* begin Data entries *
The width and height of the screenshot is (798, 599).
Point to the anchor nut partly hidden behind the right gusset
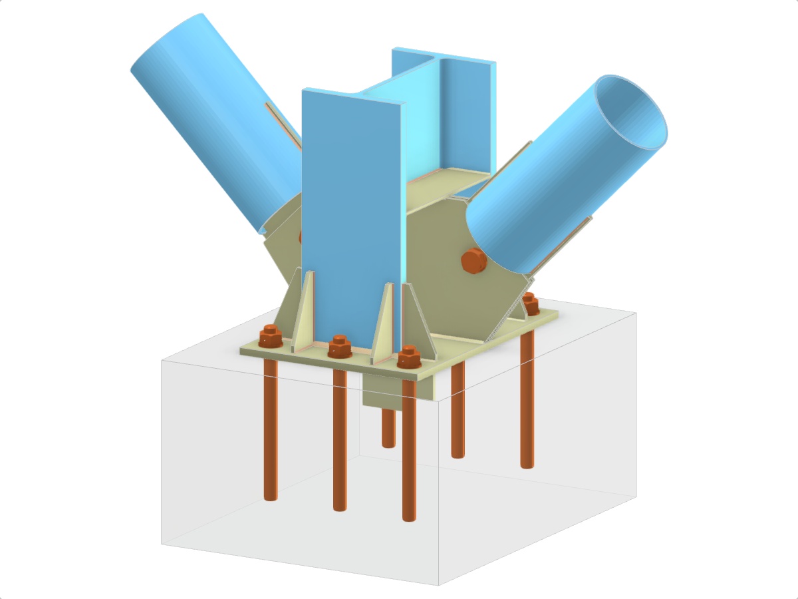click(x=530, y=303)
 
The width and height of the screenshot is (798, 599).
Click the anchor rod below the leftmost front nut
click(x=271, y=433)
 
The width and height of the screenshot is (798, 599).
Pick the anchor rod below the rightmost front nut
click(x=408, y=453)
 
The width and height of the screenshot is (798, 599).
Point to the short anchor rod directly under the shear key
click(x=388, y=429)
* end Data entries *
# Goal of the exercise:
Rewrite the whole listing above, requests included, moving every click coordinate by adding 81 to each x and y value. Leave the pictures out of your answer.

# Full response:
The width and height of the screenshot is (798, 599).
Point to the anchor nut partly hidden behind the right gusset
click(x=611, y=384)
 
The width and height of the screenshot is (798, 599).
Click the anchor rod below the leftmost front nut
click(x=352, y=514)
 
The width and height of the screenshot is (798, 599).
Pick the anchor rod below the rightmost front nut
click(x=489, y=534)
 
The width and height of the screenshot is (798, 599).
Point to the short anchor rod directly under the shear key
click(x=469, y=510)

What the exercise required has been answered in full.